A world with no nuclear weapons is highly desirable but is it feasible?

Nuclear weapons and their safety has been an issue of global concern in recent weeks, triggered by the anxiety about the status of the Pakistani nuclear arsenal in the light of the jihadi turbulence that has engulfed that country. While Islamabad has gone out of its way to assuage this concern by convening an unprecedented press conference on January 26 wherein the chief of the Pakistani nuclear command and control division, Lt Gen (retd) Khalid Kidwai explained the functioning of Pak nuclear weapons, the anxiety remains.

Nuclear weapons and their husbanding is an opaque domain; world over, governments that possess this apocalyptic capability are secretive and reluctant to shed any useful light on the matter.

It is against this backdrop that four of the USA’s most respected names in the nuclear business have reiterated their call for a world free of nuclear weapons. In a signed article about moving towards a world free of nuclear weapons, Henry Kissinger, George Shultz, William Perry and Sam Nunn re-advocated what they had first said in January 2007 β€” in the same forum β€” namely, that the time had come for the global community to enounce nuclear weapons.

This is music to Indian ears, for New Delhi has been at the forefront of the global campaign for universal nuclear weapon disarmament since the days of Pandit Jawaharlal Nehru, going back to the late 1950s. Most recently, his grandson and former PM Rajiv Gandhi had unveiled an ambitious plan at the UN General Assembly in late 1988 called the Rajiv Gandhi Action Plan with a similar objective β€” a world free of nukes.
 
But this idealistic and highly desirable objective was unveiled at the height of the second phase of the Cold War, when the former Soviet Union was intact  and nuclear deterrence was an article of faith. Predictably, it fell on deaf ears; India was said to be living in cuckoo-land!

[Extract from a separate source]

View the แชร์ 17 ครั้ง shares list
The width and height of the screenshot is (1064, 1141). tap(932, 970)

Since that time, there have been momentous events in the global nuclear domain. The Cold War ended β€” mercifully with no nuclear weapon being fired in anger β€” and the USSR disintegrated. The nuclear arsenal of the Soviet empire was brought under Russian control and the splintered republics that were born, such as Ukraine and Kazakhstan, that had nuclear weapons on their soil, renounced the capability. The global nuke club remained at the same number: five.

However, by May 1998, India and later Pakistan declared themselves as states with nuclear weapons (SNW) though outside the NPT (Nuclear Non-Proliferation Treaty) β€” this jolted the nuclear regime. In 2001, the enormity of September 11 created even greater anxiety about the deviant regime (Iraq, North Korea and Iran) and the non-state entity and the possibility that they may acquire nuclear weapons. The revelation about the existence of the AQ Khan clandestine nuclear network β€” referred to as the β€˜global nuclear Wal-Mart’ β€” only confirmed what experts and analysts had been warning about for years.

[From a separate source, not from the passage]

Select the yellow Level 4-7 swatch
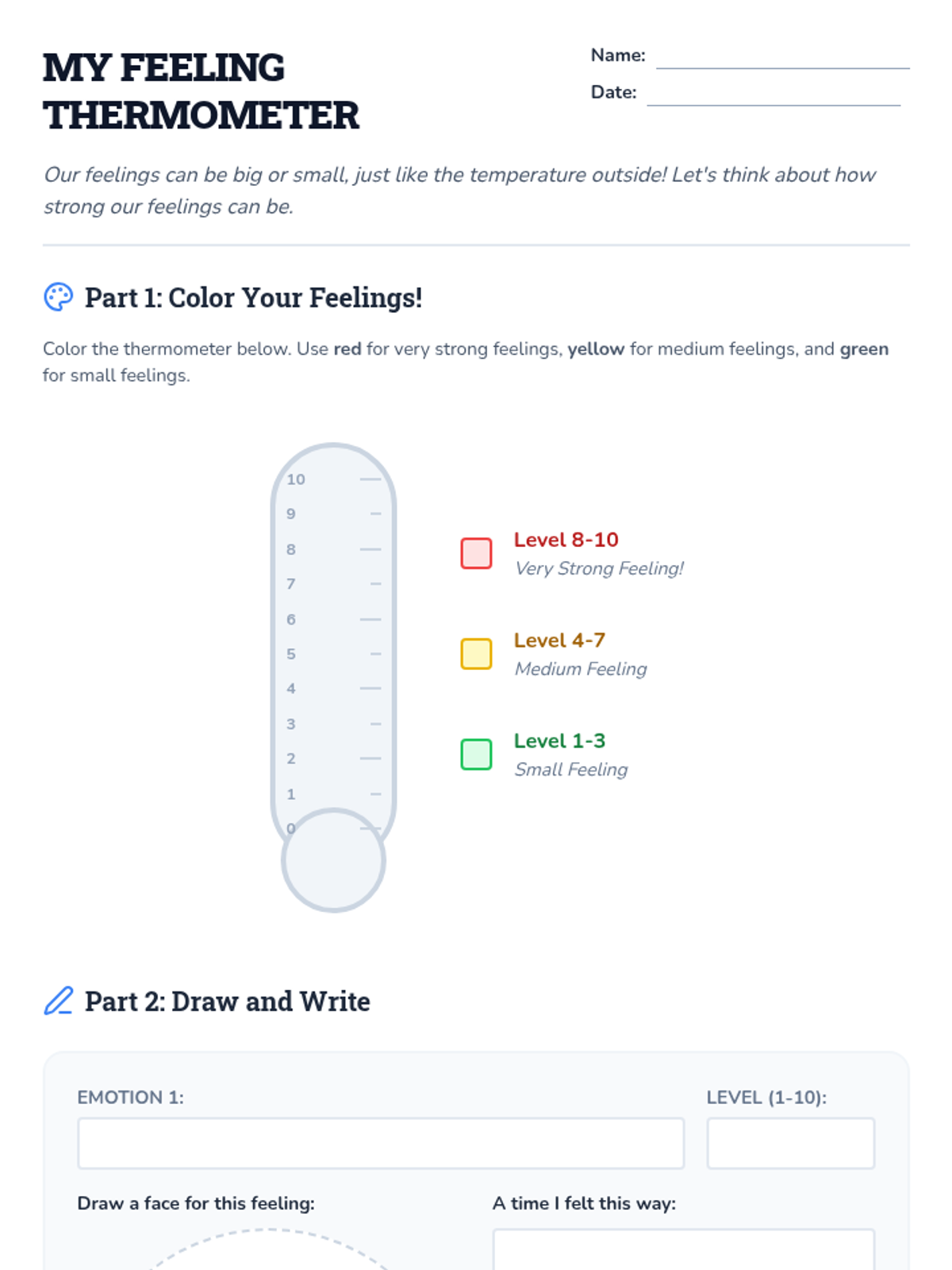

The Kissinger letter thus comes when the global concern about the safety of nuclear weapons and related material is very real, but it is unlikely that this highly desirable objective will be realised in a hurry. The major states led by the USA and Russia β€” which have 95 per cent of the global nuke arsenal β€” have indicated that their national security is inexorably linked to their possession of the nuke and consequently the down-stream effect is for the medium powers to cling to their weapons. This includes France, UK, China and now India and Pakistan.

In a disturbing development, both the US and Russia have also been working on the so-called mini nuke and sub-strategic nuclear weapon β€” signalling thereby that far from renouncing the dreaded weapon, they are investing in the latest technology to introduce utilitarian nukes. This is a far cry from the accepted belief that the nuclear weapon in the arsenal of the   major powers is unusable and only a political tool.

The Kissinger initiative is to be followed by a global conference of non-governmental experts to be held in Oslo in February and many of these proposals will be discussed. India, which was long associated with the disarmament effort, has been relatively muted in recent years at the global level. While Delhi does make the mandatory reference at the UN annually, there is sense that after May 1998, India has diluted its universal disarmament commitment. This perception must be redressed.

It took the global community almost 71 years to renounce chemical weapons β€” a campaign that began in 1925 with the Geneva Convention. The long haul to ban nukes may have just begun.